Task to carry out> Reproduce every line of the records below word for word, but omit the pictures.

Data provided>
▶

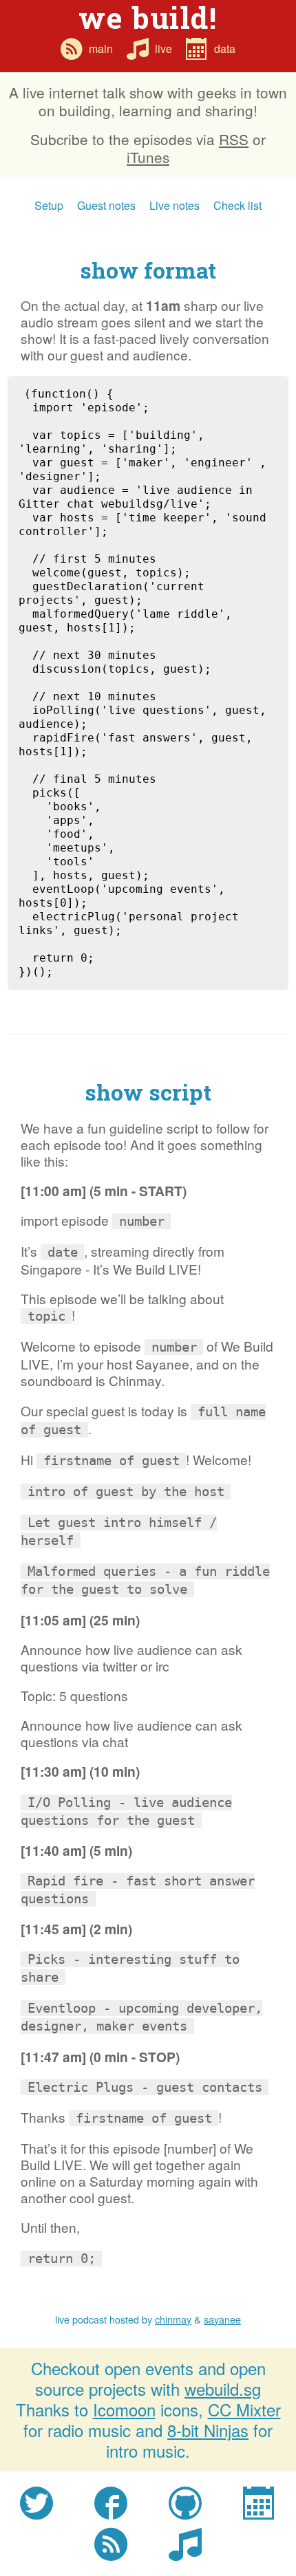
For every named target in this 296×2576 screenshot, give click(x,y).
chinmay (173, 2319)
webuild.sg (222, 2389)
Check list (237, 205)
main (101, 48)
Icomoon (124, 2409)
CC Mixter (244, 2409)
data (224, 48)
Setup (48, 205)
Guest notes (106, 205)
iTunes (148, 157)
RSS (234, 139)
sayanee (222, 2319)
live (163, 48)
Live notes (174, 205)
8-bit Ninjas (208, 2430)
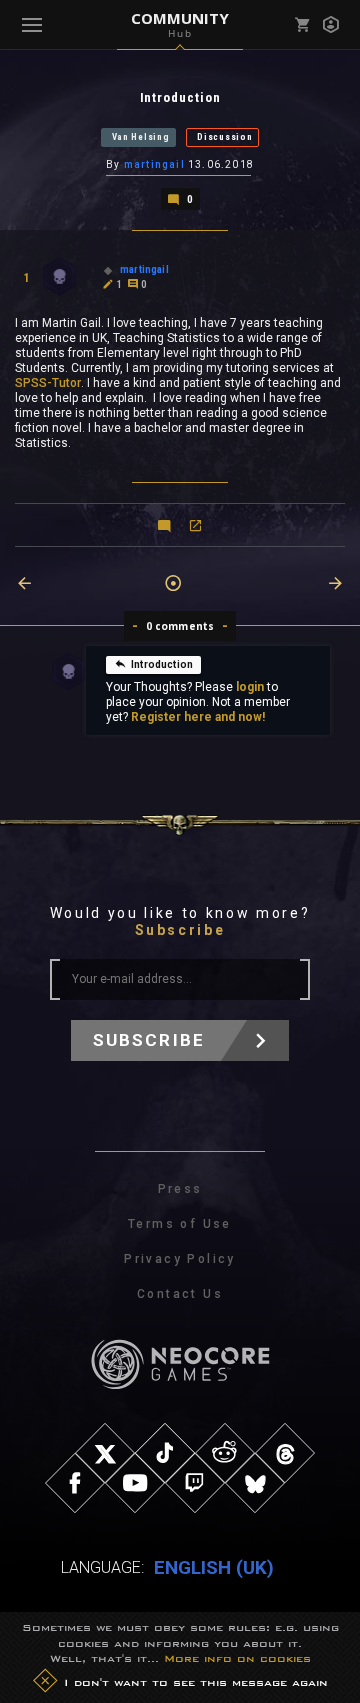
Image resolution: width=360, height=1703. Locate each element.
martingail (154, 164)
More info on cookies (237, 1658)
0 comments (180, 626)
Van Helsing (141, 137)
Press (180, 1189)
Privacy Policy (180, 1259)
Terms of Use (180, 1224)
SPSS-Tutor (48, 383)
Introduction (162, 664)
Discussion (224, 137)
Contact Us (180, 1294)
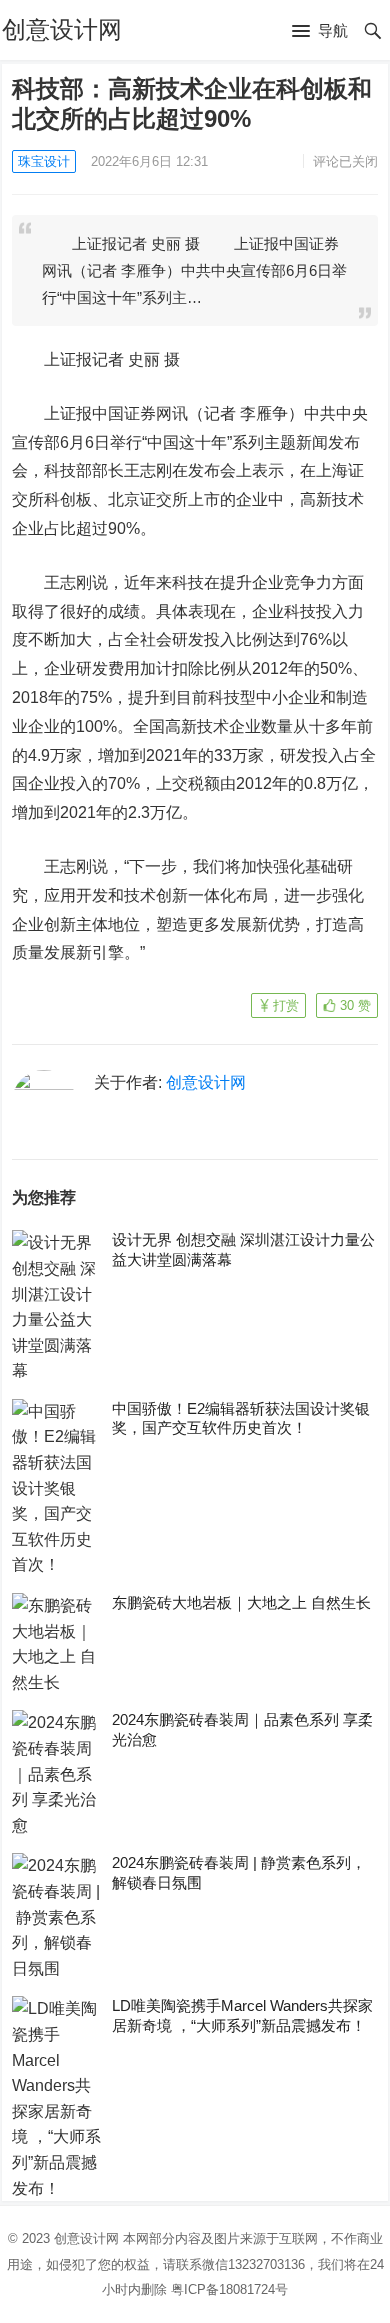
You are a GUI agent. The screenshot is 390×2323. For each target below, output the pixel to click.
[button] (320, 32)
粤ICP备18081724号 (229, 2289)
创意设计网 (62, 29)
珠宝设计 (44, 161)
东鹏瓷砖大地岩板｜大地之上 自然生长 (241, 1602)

◀

Complete output>
For every named target in this 296×2576 screenshot, give click(x,y).
chinmay (173, 2319)
webuild.sg (222, 2389)
Check list (237, 205)
main (101, 48)
Icomoon (124, 2409)
CC Mixter (244, 2409)
data (224, 48)
Setup (48, 205)
Guest notes (106, 205)
iTunes (148, 157)
RSS (234, 139)
sayanee (222, 2319)
live (163, 48)
Live notes (174, 205)
8-bit Ninjas (208, 2430)
Image resolution: width=360, height=1703. Locate each element.
martingail (154, 164)
More info on cookies (237, 1658)
0 comments (180, 626)
Van Helsing (141, 137)
Press (180, 1189)
Privacy Policy (180, 1259)
Terms of Use (180, 1224)
SPSS-Tutor (48, 383)
Introduction (162, 664)
Discussion (224, 137)
Contact Us (180, 1294)
You are a GUI agent. The screenshot is 390×2323. For each target below, output the pixel to click.
[button] (320, 32)
粤ICP备18081724号 (229, 2289)
创意设计网 (62, 29)
珠宝设计 (44, 161)
东鹏瓷砖大地岩板｜大地之上 自然生长 (241, 1602)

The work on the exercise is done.